POLITICO has reported that Education Secretary Betsy DeVos plans to take actions that would prevent state regulators from exercising authority over student loan servicers. According to POLITICO, which obtained a draft of the “notice of interpretation,” DeVos argues that only the federal government, not the states, has the authority to oversee federal student loan servicers. 

Last year DeVos also told the Consumer Financial Protection Bureau that the Department of Education (ED) would be terminating the Memoranda of Understanding (MOUs) between ED and the CFPB regarding the sharing of information in connection with oversight of federal student loans.  The notice to the CFPB was authored by Kathleen Smith, acting assistant secretary for postsecondary education and Dr. A. Wayne Johnson, Chief Operating Officer, Federal Student Aid. The letter said,

“Our goals are to ease the burden for borrowers and to enhance the efficiencies of our servicers -- not to complicate the federal student loan process with potentially inaccurate and inconsistent directives. The department entered into the [memorandums of understanding] in reliance on the CFPB's commitment to helping each agency fulfill its respective duties. Instead, the CFPB is using the department's data to expand its jurisdiction into areas that Congress never envisioned. This latest expansion is characteristic of an overreaching and unaccountable agency, and it has led the Department to terminate the MOUs in order to ensure a fair and consistent enforcement of Title IV requirements and the efficient resolution of borrower complaints. The Department takes exception to the CFPB unilaterally expanding its oversight role to include the contracted federal loan servicers.” 

Perhaps in this context, a similar effort to restrict states' involvement in overseeing servicers is no surprise.

According to POLITICO, last year 25 Democratic and a handful of Republican state attorneys general sent a letter to DeVos, urging that she “reject an ongoing campaign by student loan servicers and debt collectors to secure immunity for themselves from state-level oversight and enforcement. ...The Education Department 'cannot sweep away state laws that apply to student loan servicers and debt collectors.'" 

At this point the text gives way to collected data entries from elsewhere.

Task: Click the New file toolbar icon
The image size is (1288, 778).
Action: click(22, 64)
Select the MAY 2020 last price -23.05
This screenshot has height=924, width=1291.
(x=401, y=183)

Nine companies currently provide student loan servicing for Department of Education loans, with Navient, NelNet, Great Lakes Educational Loan Services, and FedLoan Servicing handling the primary load. Currently, there is no common database, and each firm uses a different system. So a borrower with multiple loans may be required to interface with multiple companies using a variety of processes -- a system ripe for errors or -- at a minimum -- frustration. 

Last summer Secretary DeVos announced her intent to transform how the Federal Student Aid Fund (FSA) provides customer service to more than 42 million student loan borrowers. That announcement described an ambitious “Next Generation Processing and Servicing” plan. Dr. A. Wayne Johnson, then Chief Operating Officer of FSA commented at the time: 

“The FSA Student Loan Program represents the equivalent of being the largest special purpose consumer bank in the world. To improve customer service, we will take the best ideas and capabilities available and put them to work for Americans with student loans. When FSA customers transition to the new processing and servicing environment in 2019, they will find a customer support system that is as capable as any in the private sector. The result will be a significantly better experience for students – our customers – and meaningful benefits for the American taxpayer.”

In December 2017 Johnson issued a request for information related to the Next Gen system. Last month, in January 2018, DeVos created a new unit in the Department called the Office of Strategy and Transformation, with Johnson in charge. And earlier this month, the Department officially issued a Phase 1 Solicitation for nine components plus quality assurance of the Next Generation Financial Services Environment. 

The full Solicitation document can be downloaded here. At the moment, it does not address the activities of private collection agencies and the collection of loans in default, however that slice of the pie IS represented in the big picture system diagram. It may be a few years before a servicing system is launched and ED is able to address the later stage activity; at the moment, it is unclear how this will affect debt collection contractors.